Your answer must be an exact repetition of every record.
Start of RECORDS SHOWN
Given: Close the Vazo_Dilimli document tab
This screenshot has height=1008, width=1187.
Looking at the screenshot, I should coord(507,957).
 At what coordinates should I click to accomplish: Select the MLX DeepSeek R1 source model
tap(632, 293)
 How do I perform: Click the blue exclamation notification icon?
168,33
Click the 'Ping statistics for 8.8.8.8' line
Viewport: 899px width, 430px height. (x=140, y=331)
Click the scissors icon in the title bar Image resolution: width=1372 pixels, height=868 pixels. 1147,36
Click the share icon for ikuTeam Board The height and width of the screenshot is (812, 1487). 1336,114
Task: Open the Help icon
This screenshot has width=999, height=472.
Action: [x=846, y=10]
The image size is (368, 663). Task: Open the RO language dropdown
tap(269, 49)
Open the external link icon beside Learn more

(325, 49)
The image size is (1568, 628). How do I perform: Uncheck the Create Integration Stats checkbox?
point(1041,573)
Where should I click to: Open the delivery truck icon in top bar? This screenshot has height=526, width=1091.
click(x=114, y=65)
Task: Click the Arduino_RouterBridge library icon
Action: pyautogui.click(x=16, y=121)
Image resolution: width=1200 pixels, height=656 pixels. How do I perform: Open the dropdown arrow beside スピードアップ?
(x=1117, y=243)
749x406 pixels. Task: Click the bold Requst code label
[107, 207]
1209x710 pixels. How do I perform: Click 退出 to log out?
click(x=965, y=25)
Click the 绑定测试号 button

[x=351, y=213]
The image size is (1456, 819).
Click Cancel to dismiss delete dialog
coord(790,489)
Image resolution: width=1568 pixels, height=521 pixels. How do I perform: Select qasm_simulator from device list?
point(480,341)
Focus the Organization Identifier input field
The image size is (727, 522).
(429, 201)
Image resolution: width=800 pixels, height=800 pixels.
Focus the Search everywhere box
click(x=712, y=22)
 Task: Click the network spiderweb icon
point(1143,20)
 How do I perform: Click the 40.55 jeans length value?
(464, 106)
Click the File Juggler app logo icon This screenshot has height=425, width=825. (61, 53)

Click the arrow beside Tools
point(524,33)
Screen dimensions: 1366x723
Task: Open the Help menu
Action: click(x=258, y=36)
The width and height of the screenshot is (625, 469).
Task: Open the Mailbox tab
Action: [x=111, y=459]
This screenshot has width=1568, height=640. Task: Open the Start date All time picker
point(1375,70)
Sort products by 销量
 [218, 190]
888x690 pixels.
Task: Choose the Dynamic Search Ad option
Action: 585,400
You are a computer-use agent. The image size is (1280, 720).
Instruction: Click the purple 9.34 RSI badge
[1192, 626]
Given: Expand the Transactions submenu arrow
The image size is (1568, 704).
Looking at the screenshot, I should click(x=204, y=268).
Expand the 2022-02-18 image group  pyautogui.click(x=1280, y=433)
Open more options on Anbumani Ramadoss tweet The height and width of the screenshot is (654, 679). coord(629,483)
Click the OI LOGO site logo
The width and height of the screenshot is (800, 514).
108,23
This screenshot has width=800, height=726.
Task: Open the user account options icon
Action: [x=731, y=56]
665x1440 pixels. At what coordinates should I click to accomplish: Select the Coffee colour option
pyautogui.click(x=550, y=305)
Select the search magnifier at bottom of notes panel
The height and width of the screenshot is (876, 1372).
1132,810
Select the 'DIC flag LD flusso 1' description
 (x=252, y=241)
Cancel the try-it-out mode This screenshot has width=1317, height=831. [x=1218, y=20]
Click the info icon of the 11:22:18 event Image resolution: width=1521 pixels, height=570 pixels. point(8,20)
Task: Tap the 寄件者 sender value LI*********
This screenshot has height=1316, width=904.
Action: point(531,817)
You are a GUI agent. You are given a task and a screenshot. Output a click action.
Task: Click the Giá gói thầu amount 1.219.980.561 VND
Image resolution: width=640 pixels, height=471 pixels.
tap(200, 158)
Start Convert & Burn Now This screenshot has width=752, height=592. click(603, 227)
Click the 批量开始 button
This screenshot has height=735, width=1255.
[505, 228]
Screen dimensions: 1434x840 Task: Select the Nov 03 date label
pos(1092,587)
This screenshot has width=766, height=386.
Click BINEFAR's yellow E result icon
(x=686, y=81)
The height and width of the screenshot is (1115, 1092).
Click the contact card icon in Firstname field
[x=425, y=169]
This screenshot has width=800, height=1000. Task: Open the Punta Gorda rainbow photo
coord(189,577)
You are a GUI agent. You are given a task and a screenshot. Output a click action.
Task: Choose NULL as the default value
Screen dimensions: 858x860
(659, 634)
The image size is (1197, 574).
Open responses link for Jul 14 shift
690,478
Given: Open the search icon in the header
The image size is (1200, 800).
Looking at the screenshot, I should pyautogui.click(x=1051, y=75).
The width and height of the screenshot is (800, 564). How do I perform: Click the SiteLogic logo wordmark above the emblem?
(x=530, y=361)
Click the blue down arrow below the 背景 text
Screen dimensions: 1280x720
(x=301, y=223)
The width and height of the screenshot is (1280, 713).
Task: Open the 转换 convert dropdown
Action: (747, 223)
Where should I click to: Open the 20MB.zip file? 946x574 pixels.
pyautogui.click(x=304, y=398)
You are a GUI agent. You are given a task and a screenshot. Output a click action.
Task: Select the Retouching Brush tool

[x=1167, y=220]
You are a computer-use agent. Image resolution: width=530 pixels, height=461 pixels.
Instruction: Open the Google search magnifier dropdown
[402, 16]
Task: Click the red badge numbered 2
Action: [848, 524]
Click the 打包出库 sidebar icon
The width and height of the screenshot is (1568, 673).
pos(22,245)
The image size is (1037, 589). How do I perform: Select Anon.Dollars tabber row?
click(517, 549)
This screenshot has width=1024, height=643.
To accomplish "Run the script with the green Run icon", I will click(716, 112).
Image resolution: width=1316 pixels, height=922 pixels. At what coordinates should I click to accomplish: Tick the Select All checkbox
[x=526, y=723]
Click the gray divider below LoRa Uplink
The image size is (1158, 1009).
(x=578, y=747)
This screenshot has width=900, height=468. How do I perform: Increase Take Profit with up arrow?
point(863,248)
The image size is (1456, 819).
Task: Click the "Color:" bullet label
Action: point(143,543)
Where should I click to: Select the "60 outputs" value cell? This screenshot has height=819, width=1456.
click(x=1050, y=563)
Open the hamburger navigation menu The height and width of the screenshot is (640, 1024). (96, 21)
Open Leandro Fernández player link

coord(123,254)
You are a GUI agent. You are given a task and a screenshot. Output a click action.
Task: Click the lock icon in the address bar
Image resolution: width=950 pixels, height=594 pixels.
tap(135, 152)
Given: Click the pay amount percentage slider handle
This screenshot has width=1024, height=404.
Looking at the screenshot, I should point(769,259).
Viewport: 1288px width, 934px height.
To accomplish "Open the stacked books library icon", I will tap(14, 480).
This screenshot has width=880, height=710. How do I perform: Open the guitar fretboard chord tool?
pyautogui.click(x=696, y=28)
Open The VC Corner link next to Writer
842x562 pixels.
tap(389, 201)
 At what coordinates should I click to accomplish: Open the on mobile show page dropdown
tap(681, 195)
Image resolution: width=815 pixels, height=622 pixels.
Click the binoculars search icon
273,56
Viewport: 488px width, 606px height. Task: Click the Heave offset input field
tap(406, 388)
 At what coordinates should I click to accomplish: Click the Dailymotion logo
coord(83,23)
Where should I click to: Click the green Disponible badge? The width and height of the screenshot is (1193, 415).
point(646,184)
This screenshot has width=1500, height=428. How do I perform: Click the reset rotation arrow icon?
End of RECORDS SHOWN
:: THE COMPLETED TASK ::
Given: Close the Vazo_Dilimli document tab
This screenshot has height=1008, width=1187.
Looking at the screenshot, I should coord(507,957).
 At what coordinates should I click to accomplish: Select the MLX DeepSeek R1 source model
tap(632, 293)
 How do I perform: Click the blue exclamation notification icon?
168,33
Click the 'Ping statistics for 8.8.8.8' line
Viewport: 899px width, 430px height. (x=140, y=331)
Click the scissors icon in the title bar Image resolution: width=1372 pixels, height=868 pixels. 1147,36
Click the share icon for ikuTeam Board The height and width of the screenshot is (812, 1487). 1336,114
Task: Open the Help icon
This screenshot has width=999, height=472.
Action: [x=846, y=10]
The image size is (368, 663). Task: Open the RO language dropdown
tap(269, 49)
Open the external link icon beside Learn more

(325, 49)
The image size is (1568, 628). How do I perform: Uncheck the Create Integration Stats checkbox?
point(1041,573)
Where should I click to: Open the delivery truck icon in top bar? This screenshot has height=526, width=1091.
click(x=114, y=65)
Task: Click the Arduino_RouterBridge library icon
Action: pyautogui.click(x=16, y=121)
Image resolution: width=1200 pixels, height=656 pixels. How do I perform: Open the dropdown arrow beside スピードアップ?
(x=1117, y=243)
749x406 pixels. Task: Click the bold Requst code label
[107, 207]
1209x710 pixels. How do I perform: Click 退出 to log out?
click(x=965, y=25)
Click the 绑定测试号 button

[x=351, y=213]
The image size is (1456, 819).
Click Cancel to dismiss delete dialog
coord(790,489)
Image resolution: width=1568 pixels, height=521 pixels. How do I perform: Select qasm_simulator from device list?
point(480,341)
Focus the Organization Identifier input field
The image size is (727, 522).
(429, 201)
Image resolution: width=800 pixels, height=800 pixels.
Focus the Search everywhere box
click(x=712, y=22)
 Task: Click the network spiderweb icon
point(1143,20)
 How do I perform: Click the 40.55 jeans length value?
(464, 106)
Click the File Juggler app logo icon This screenshot has height=425, width=825. (61, 53)

Click the arrow beside Tools
point(524,33)
Screen dimensions: 1366x723
Task: Open the Help menu
Action: click(x=258, y=36)
The width and height of the screenshot is (625, 469).
Task: Open the Mailbox tab
Action: [x=111, y=459]
This screenshot has width=1568, height=640. Task: Open the Start date All time picker
point(1375,70)
Sort products by 销量
 [218, 190]
888x690 pixels.
Task: Choose the Dynamic Search Ad option
Action: 585,400
You are a computer-use agent. The image size is (1280, 720).
Instruction: Click the purple 9.34 RSI badge
[1192, 626]
Given: Expand the Transactions submenu arrow
The image size is (1568, 704).
Looking at the screenshot, I should click(x=204, y=268).
Expand the 2022-02-18 image group  pyautogui.click(x=1280, y=433)
Open more options on Anbumani Ramadoss tweet The height and width of the screenshot is (654, 679). coord(629,483)
Click the OI LOGO site logo
The width and height of the screenshot is (800, 514).
108,23
This screenshot has width=800, height=726.
Task: Open the user account options icon
Action: [x=731, y=56]
665x1440 pixels. At what coordinates should I click to accomplish: Select the Coffee colour option
pyautogui.click(x=550, y=305)
Select the search magnifier at bottom of notes panel
The height and width of the screenshot is (876, 1372).
1132,810
Select the 'DIC flag LD flusso 1' description
 (x=252, y=241)
Cancel the try-it-out mode This screenshot has width=1317, height=831. [x=1218, y=20]
Click the info icon of the 11:22:18 event Image resolution: width=1521 pixels, height=570 pixels. point(8,20)
Task: Tap the 寄件者 sender value LI*********
This screenshot has height=1316, width=904.
Action: point(531,817)
You are a GUI agent. You are given a task and a screenshot. Output a click action.
Task: Click the Giá gói thầu amount 1.219.980.561 VND
Image resolution: width=640 pixels, height=471 pixels.
tap(200, 158)
Start Convert & Burn Now This screenshot has width=752, height=592. click(603, 227)
Click the 批量开始 button
This screenshot has height=735, width=1255.
[505, 228]
Screen dimensions: 1434x840 Task: Select the Nov 03 date label
pos(1092,587)
This screenshot has width=766, height=386.
Click BINEFAR's yellow E result icon
(x=686, y=81)
The height and width of the screenshot is (1115, 1092).
Click the contact card icon in Firstname field
[x=425, y=169]
This screenshot has width=800, height=1000. Task: Open the Punta Gorda rainbow photo
coord(189,577)
You are a GUI agent. You are given a task and a screenshot. Output a click action.
Task: Choose NULL as the default value
Screen dimensions: 858x860
(659, 634)
The image size is (1197, 574).
Open responses link for Jul 14 shift
690,478
Given: Open the search icon in the header
The image size is (1200, 800).
Looking at the screenshot, I should pyautogui.click(x=1051, y=75).
The width and height of the screenshot is (800, 564). How do I perform: Click the SiteLogic logo wordmark above the emblem?
(x=530, y=361)
Click the blue down arrow below the 背景 text
Screen dimensions: 1280x720
(x=301, y=223)
The width and height of the screenshot is (1280, 713).
Task: Open the 转换 convert dropdown
Action: (747, 223)
Where should I click to: Open the 20MB.zip file? 946x574 pixels.
pyautogui.click(x=304, y=398)
You are a GUI agent. You are given a task and a screenshot. Output a click action.
Task: Select the Retouching Brush tool

[x=1167, y=220]
You are a computer-use agent. Image resolution: width=530 pixels, height=461 pixels.
Instruction: Open the Google search magnifier dropdown
[402, 16]
Task: Click the red badge numbered 2
Action: [848, 524]
Click the 打包出库 sidebar icon
The width and height of the screenshot is (1568, 673).
pos(22,245)
The image size is (1037, 589). How do I perform: Select Anon.Dollars tabber row?
click(517, 549)
This screenshot has width=1024, height=643.
To accomplish "Run the script with the green Run icon", I will click(716, 112).
Image resolution: width=1316 pixels, height=922 pixels. At what coordinates should I click to accomplish: Tick the Select All checkbox
[x=526, y=723]
Click the gray divider below LoRa Uplink
The image size is (1158, 1009).
(x=578, y=747)
This screenshot has width=900, height=468. How do I perform: Increase Take Profit with up arrow?
point(863,248)
The image size is (1456, 819).
Task: Click the "Color:" bullet label
Action: point(143,543)
Where should I click to: Select the "60 outputs" value cell? This screenshot has height=819, width=1456.
click(x=1050, y=563)
Open the hamburger navigation menu The height and width of the screenshot is (640, 1024). (96, 21)
Open Leandro Fernández player link

coord(123,254)
You are a GUI agent. You are given a task and a screenshot. Output a click action.
Task: Click the lock icon in the address bar
Image resolution: width=950 pixels, height=594 pixels.
tap(135, 152)
Given: Click the pay amount percentage slider handle
This screenshot has width=1024, height=404.
Looking at the screenshot, I should point(769,259).
Viewport: 1288px width, 934px height.
To accomplish "Open the stacked books library icon", I will tap(14, 480).
This screenshot has width=880, height=710. How do I perform: Open the guitar fretboard chord tool?
pyautogui.click(x=696, y=28)
Open The VC Corner link next to Writer
842x562 pixels.
tap(389, 201)
 At what coordinates should I click to accomplish: Open the on mobile show page dropdown
tap(681, 195)
Image resolution: width=815 pixels, height=622 pixels.
Click the binoculars search icon
273,56
Viewport: 488px width, 606px height. Task: Click the Heave offset input field
tap(406, 388)
 At what coordinates should I click to accomplish: Click the Dailymotion logo
coord(83,23)
Where should I click to: Click the green Disponible badge? The width and height of the screenshot is (1193, 415).
point(646,184)
This screenshot has width=1500, height=428. How do I perform: Click the reset rotation arrow icon?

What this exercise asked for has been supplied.